Input records:
===============

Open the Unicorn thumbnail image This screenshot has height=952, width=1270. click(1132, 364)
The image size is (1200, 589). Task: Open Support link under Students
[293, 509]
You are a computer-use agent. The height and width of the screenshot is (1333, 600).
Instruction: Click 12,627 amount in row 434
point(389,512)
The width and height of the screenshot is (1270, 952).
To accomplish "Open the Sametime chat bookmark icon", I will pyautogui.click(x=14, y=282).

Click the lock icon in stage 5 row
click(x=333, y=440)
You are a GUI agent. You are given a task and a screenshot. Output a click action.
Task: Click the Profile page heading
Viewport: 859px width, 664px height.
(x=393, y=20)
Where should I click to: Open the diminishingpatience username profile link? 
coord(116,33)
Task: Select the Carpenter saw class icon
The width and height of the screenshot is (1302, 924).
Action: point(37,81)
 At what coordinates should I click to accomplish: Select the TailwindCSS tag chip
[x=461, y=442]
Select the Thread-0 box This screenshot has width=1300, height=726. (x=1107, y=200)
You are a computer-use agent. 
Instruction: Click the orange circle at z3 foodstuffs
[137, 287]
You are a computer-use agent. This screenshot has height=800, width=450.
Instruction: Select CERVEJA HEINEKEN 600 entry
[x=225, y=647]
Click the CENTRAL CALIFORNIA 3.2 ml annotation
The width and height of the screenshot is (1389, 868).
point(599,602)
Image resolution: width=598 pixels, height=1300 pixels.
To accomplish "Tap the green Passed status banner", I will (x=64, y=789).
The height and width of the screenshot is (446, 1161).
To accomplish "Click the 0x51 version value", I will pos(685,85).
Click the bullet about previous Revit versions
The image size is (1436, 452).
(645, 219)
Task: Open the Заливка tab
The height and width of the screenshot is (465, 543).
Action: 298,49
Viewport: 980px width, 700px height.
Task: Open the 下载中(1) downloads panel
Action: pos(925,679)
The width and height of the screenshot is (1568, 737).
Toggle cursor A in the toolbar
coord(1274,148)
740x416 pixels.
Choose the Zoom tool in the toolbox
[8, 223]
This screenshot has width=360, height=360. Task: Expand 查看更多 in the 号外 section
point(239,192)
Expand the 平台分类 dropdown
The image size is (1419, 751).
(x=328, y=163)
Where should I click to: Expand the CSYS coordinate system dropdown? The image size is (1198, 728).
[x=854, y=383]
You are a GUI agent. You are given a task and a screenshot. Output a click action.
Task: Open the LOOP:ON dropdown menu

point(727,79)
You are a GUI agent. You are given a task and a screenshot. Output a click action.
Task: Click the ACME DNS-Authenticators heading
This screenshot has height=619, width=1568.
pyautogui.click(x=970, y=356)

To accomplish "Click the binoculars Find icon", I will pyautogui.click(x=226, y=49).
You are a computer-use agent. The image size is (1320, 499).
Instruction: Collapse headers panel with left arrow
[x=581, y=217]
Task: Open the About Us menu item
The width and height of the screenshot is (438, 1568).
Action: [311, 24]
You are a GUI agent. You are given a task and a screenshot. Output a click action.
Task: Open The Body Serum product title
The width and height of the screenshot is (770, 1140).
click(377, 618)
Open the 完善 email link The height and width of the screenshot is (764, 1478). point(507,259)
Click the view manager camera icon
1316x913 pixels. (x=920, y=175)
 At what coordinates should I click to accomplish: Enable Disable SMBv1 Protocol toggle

===============

What is required:
Rewrite the stretch from the start of the rows through the line containing "[x=461, y=442]", both ends included, with each click coordinate in the answers multiplied by 1.05 and rounded to the nearest whole number, halves rounded up. Reproduce every other part of those lines, requests included, unchanged.

Solution for this task:
Open the Unicorn thumbnail image This screenshot has height=952, width=1270. click(1189, 382)
The image size is (1200, 589). Task: Open Support link under Students
[308, 534]
You are a computer-use agent. The height and width of the screenshot is (1333, 600).
Instruction: Click 12,627 amount in row 434
point(408,538)
The width and height of the screenshot is (1270, 952).
To accomplish "Open the Sametime chat bookmark icon", I will pyautogui.click(x=15, y=296).

Click the lock icon in stage 5 row
click(x=350, y=462)
You are a GUI agent. You are given a task and a screenshot. Output a click action.
Task: Click the Profile page heading
Viewport: 859px width, 664px height.
(x=413, y=21)
Where should I click to: Open the diminishingpatience username profile link? 
coord(122,35)
Task: Select the Carpenter saw class icon
The width and height of the screenshot is (1302, 924).
Action: point(39,85)
 At what coordinates should I click to accomplish: Select the TailwindCSS tag chip
[x=484, y=464]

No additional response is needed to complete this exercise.